═════ Exercise inputs

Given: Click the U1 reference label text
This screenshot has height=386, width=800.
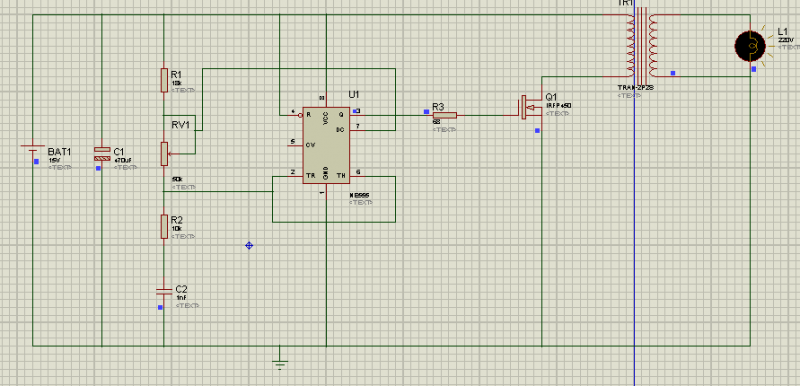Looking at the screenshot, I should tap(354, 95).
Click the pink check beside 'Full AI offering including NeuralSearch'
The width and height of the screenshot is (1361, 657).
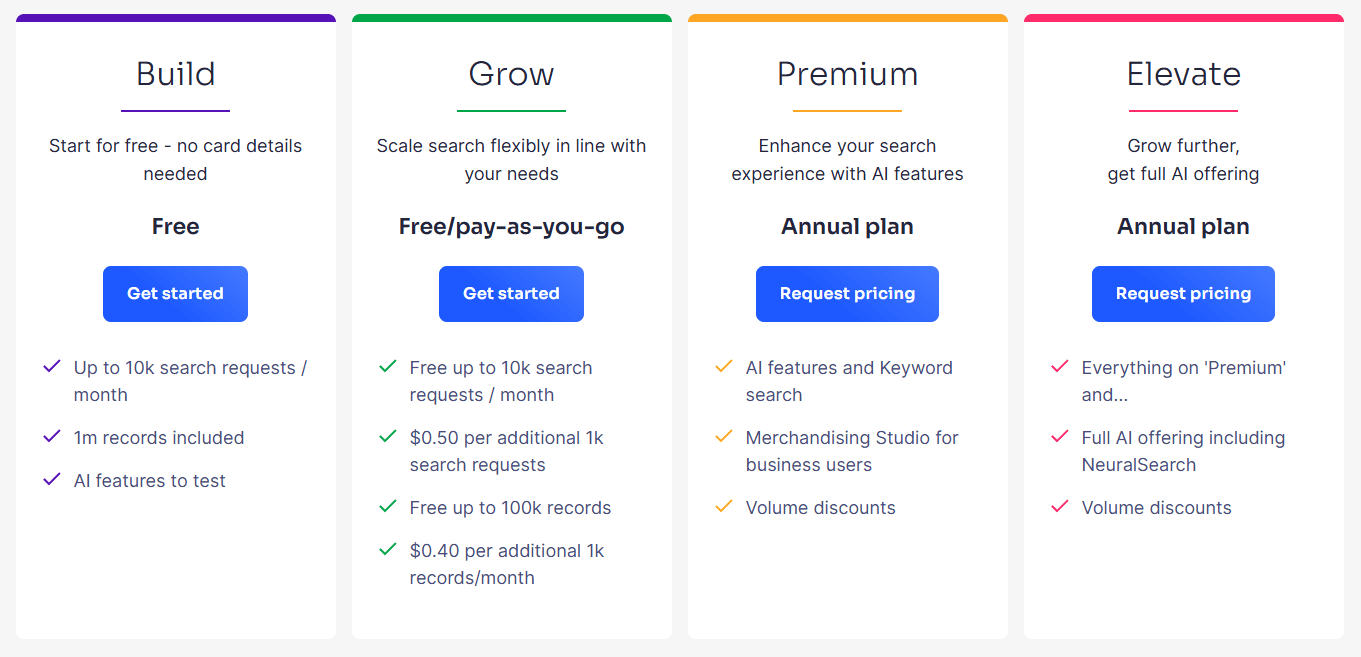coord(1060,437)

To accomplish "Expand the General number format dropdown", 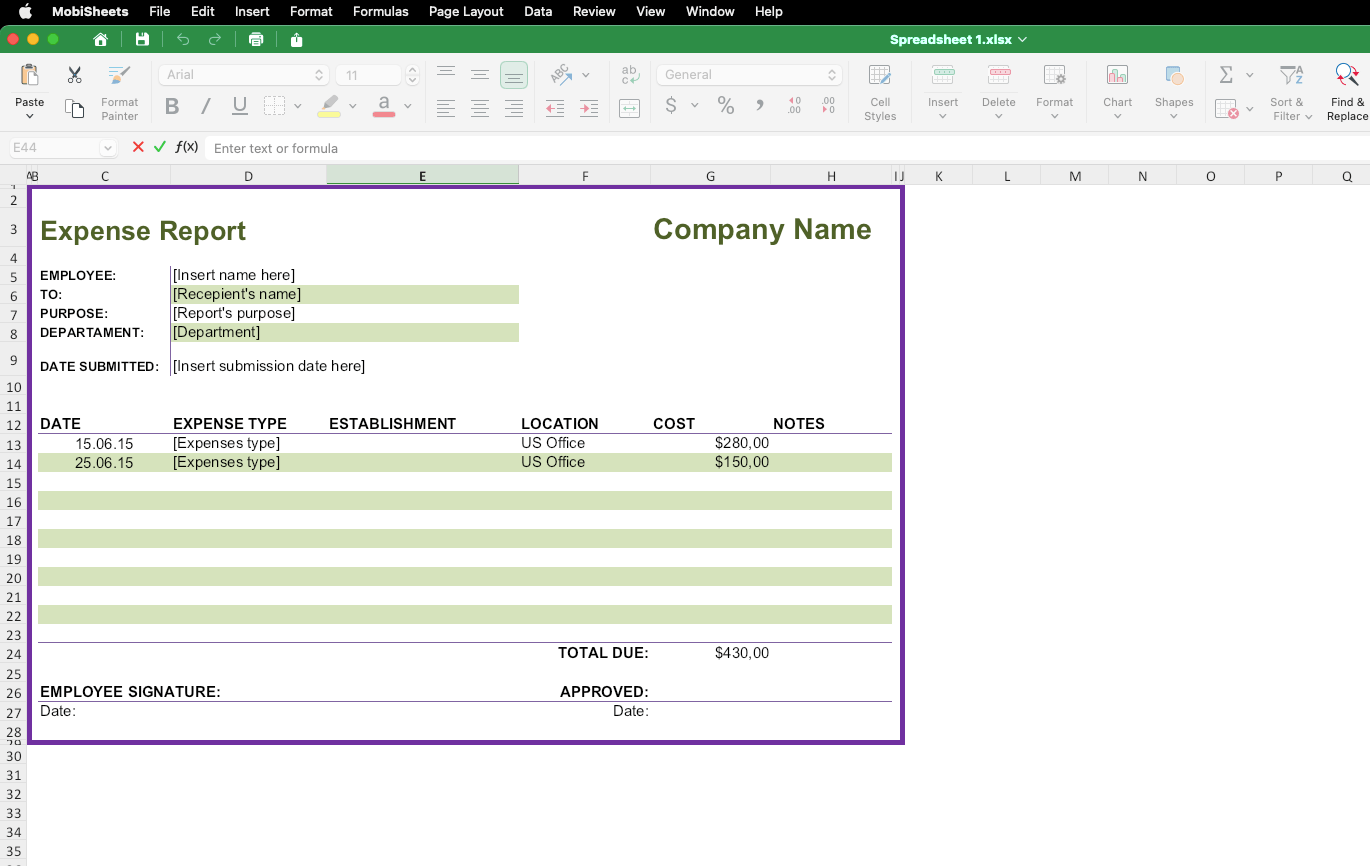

══════════
═════ Exercise inputs

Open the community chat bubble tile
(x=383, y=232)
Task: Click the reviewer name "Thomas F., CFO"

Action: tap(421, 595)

══════════
═════ Exercise inputs

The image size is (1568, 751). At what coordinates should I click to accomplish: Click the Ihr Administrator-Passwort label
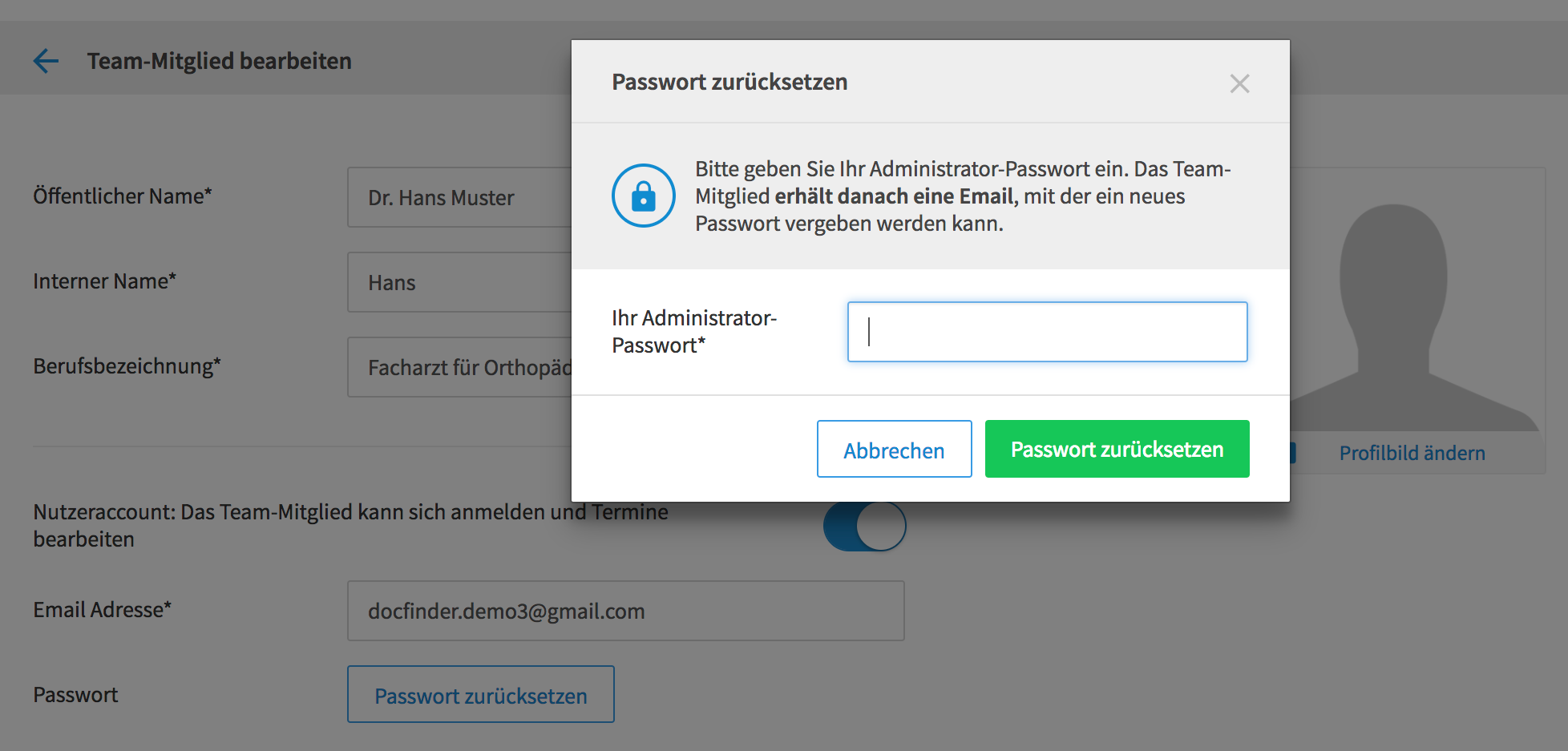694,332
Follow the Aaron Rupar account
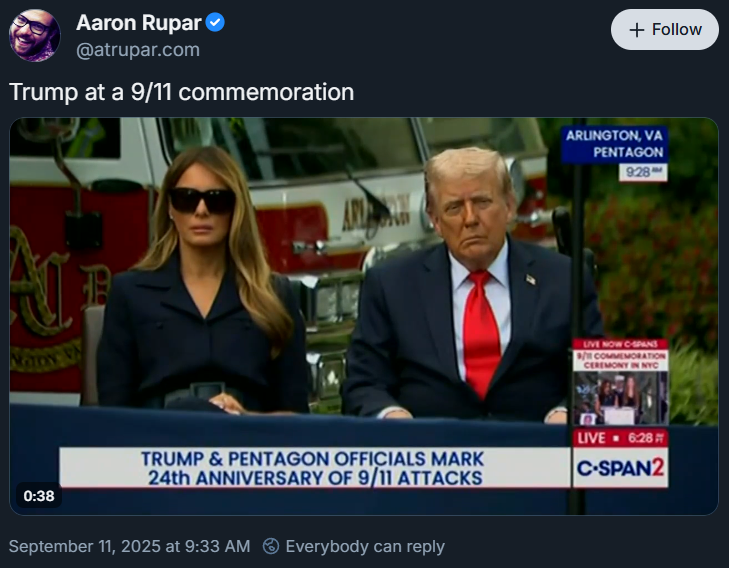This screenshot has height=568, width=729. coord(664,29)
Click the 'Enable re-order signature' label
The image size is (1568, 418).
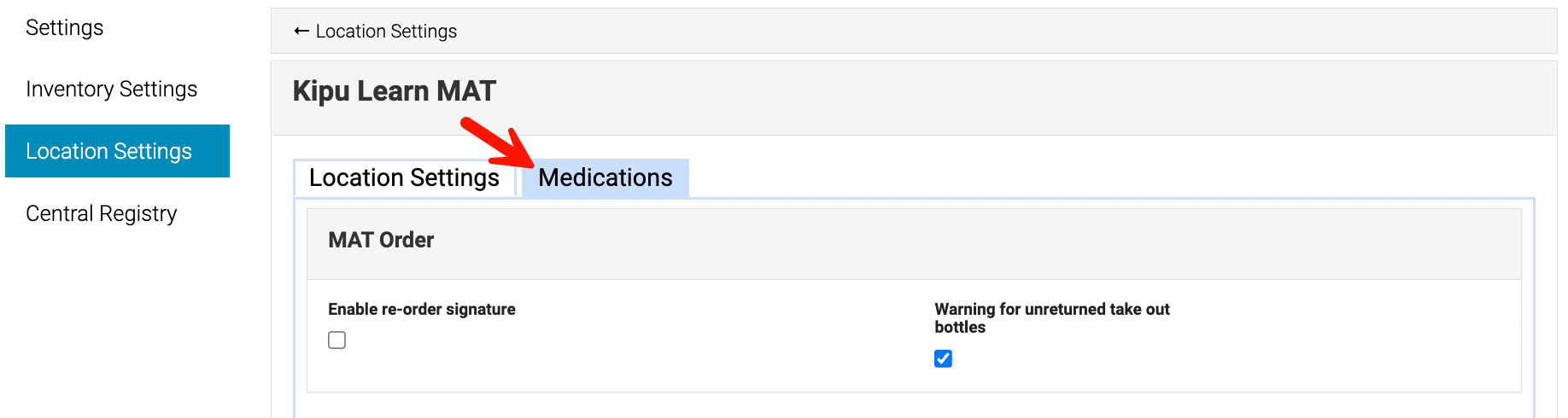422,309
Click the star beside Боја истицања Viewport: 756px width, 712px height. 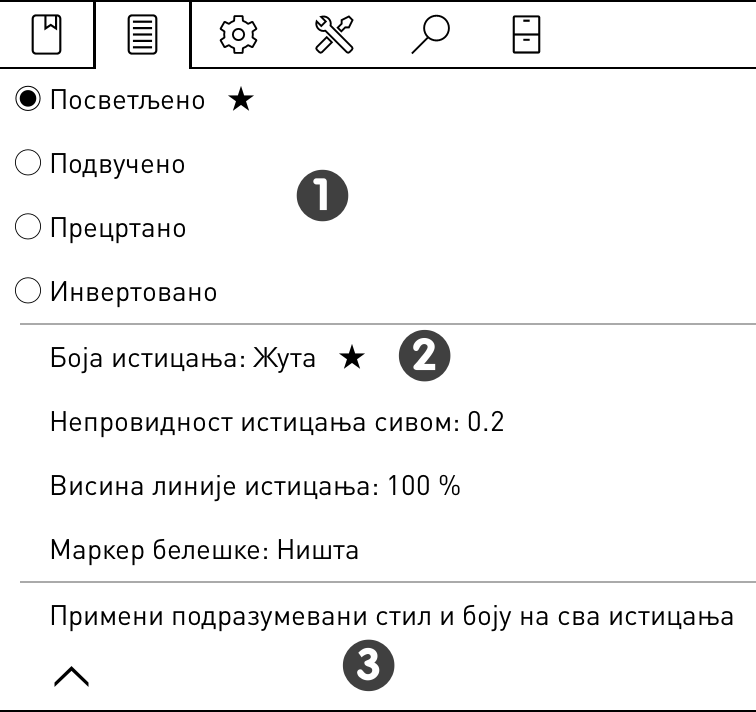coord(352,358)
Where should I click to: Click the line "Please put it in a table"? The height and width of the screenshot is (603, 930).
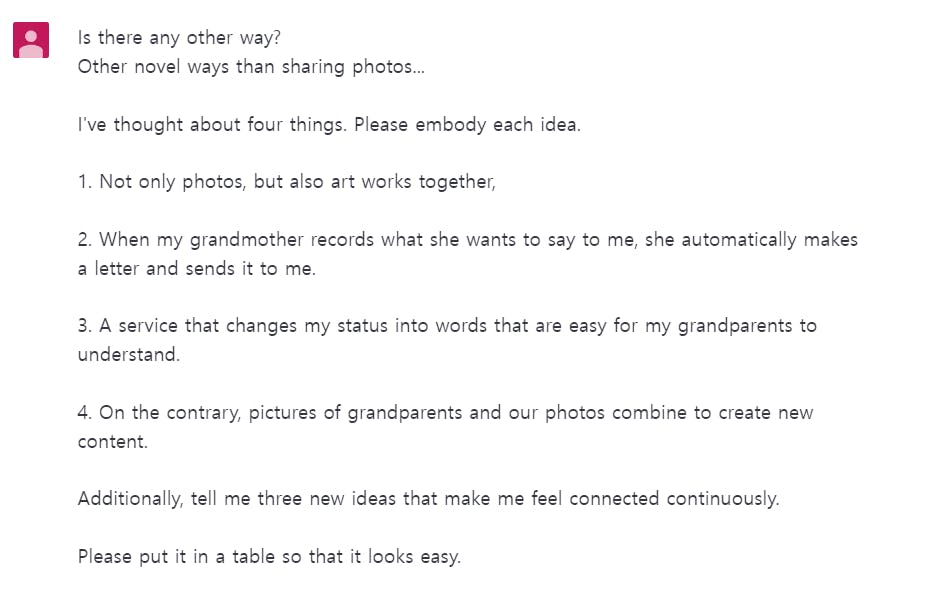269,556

══════════

• [Directions for this task]:
Put the lines starting at the one that contains "Given: Click the U1 reference label text" and ending at the one that contains "the General number" into a numbered list, skipping blank lines. Leave the pictures out.

• [Solution for this exercise]:
1. Given: Click the U1 reference label text
2. This screenshot has height=386, width=800.
3. Looking at the screenshot, I should tap(354, 95).
4. Click the pink check beside 'Full AI offering including NeuralSearch'
5. The width and height of the screenshot is (1361, 657).
6. coord(1060,437)
7. To accomplish "Expand the General number format dropdown", 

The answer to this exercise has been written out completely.